• Short task:
Copy out the entries below, replacing "SERVICES" with "PRODUCTS" and keeping every other part the same.

• Provided material:
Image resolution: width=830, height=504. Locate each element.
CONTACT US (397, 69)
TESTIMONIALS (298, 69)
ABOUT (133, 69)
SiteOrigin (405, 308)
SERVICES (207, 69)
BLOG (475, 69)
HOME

• Reply:
Image resolution: width=830, height=504. Locate each element.
CONTACT US (397, 69)
TESTIMONIALS (298, 69)
ABOUT (133, 69)
SiteOrigin (405, 308)
PRODUCTS (207, 69)
BLOG (475, 69)
HOME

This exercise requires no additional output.